The deputy prime minister said the government would introduce restrictions on new social housing “so we aren’t losing that stock”.

Since it was launched by Margaret Thatcher in 1980, the right to buy scheme has allowed tenants living in council houses to buy them, often at a significant discount.

Successive Conservative prime ministers have extended and encouraged the scheme, which has led to nearly 2m homes being sold.

The policy was praised at first for increasing rates of home ownership among working-class people, but has more recently been blamed for exacerbating homelessness.

Charities and campaigners have called for the scheme to be suspended while more social housing is built.

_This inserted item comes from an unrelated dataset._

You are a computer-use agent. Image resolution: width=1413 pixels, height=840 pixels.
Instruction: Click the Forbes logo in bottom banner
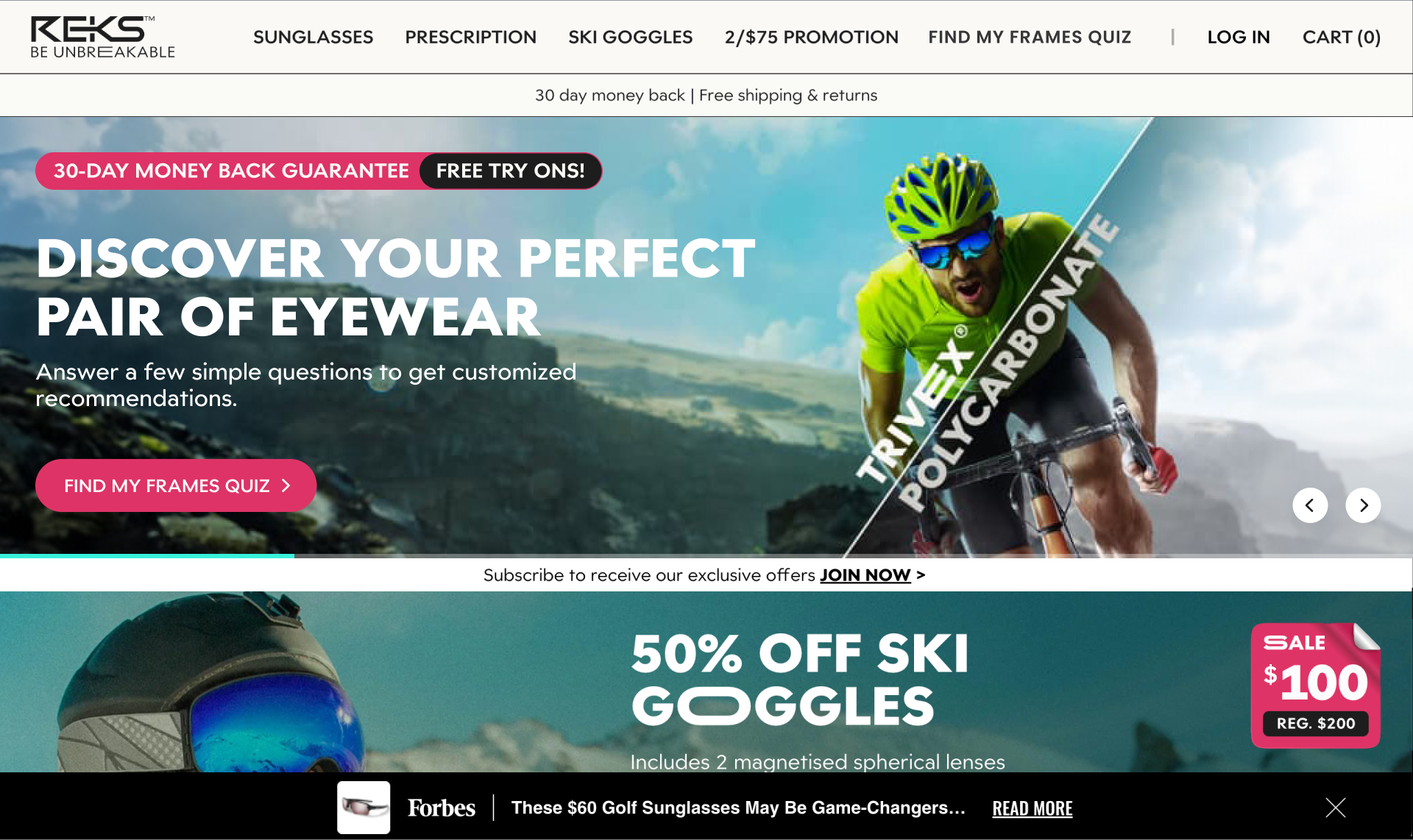click(x=442, y=808)
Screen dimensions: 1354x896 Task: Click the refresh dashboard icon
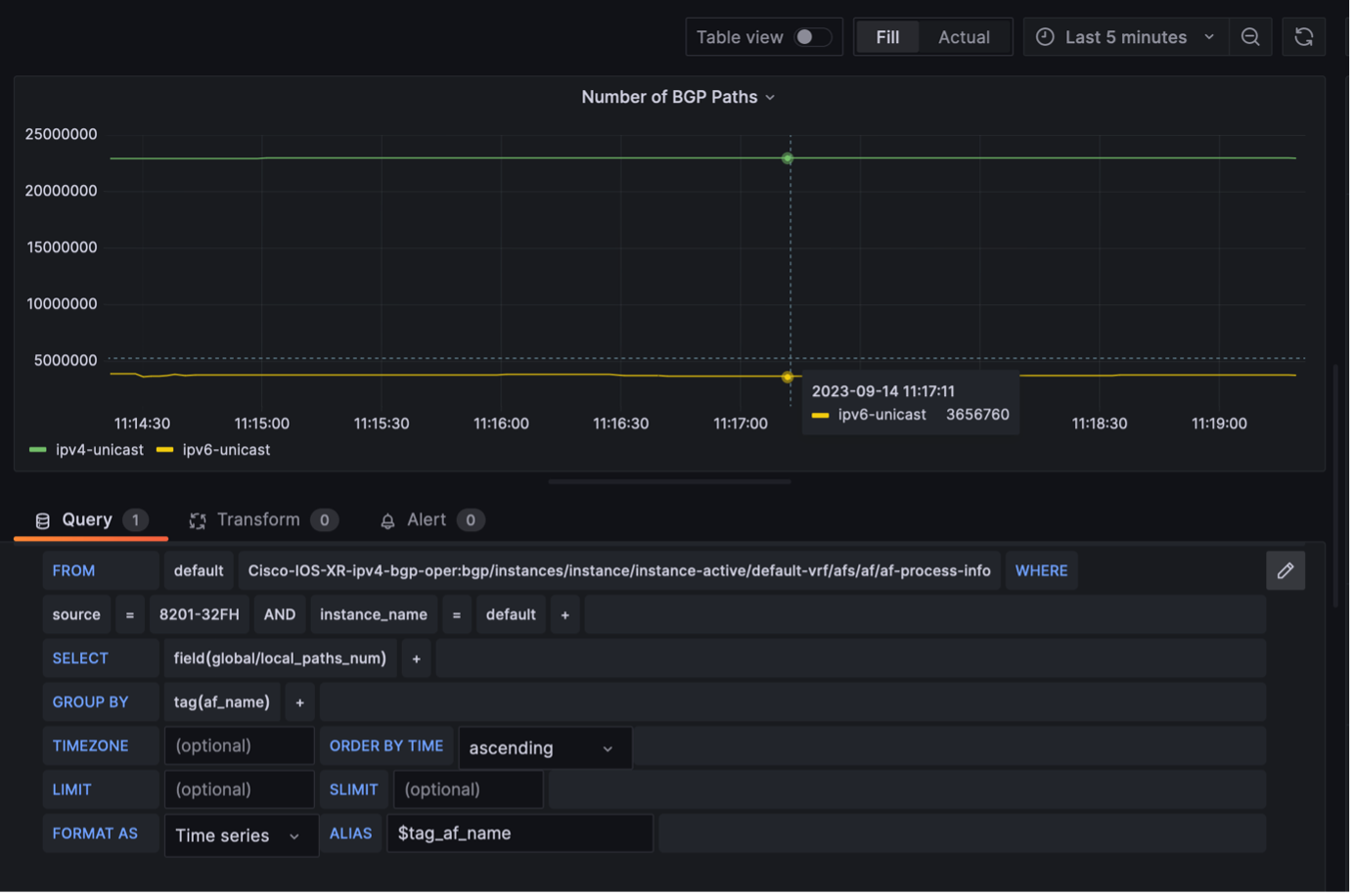coord(1303,37)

Rayner told the BBC she did not want more council homes “leaving the system”.

“We’ll be putting restrictions on them so that we aren’t losing those homes … we’re not losing that stock,” she said.

She added that England was facing a “catastrophic emergency situation” in relation to homelessness.

The deputy prime minister bought her own home under the right to buy scheme in 2007.

The government plans to launch a consultation on the policy this autumn. Labour’s election manifesto committed to “increasing protections on newly built social housing”.

Labour has promised to build 1.5m houses over the course of this parliament, but has not put a figure on social homes.

The right to buy scheme ended in Scotland in 2016 and in Wales in 2019. Since entering office, Labour has said the discount buyers in England can receive will be cut to between £16,000 and £38,000, depending on location.

In the budget, Rachel Reeves announced measures to allow councils to keep all the money they receive from social housing sales, a policy the last Conservative government followed for two years until March 2024.

In May Andy Burnham, the mayor of Greater Manchester, said right to buy should be suspended for new properties and that the policy caused the city’s housing crisis to get “worse every year”.

David Cameron relaunched right to buy during the coalition government in 2012 and increased the discount at which tenants could buy their council houses. In 2022, Boris Johnson extended the scheme to tenants who rented their homes from housing associations.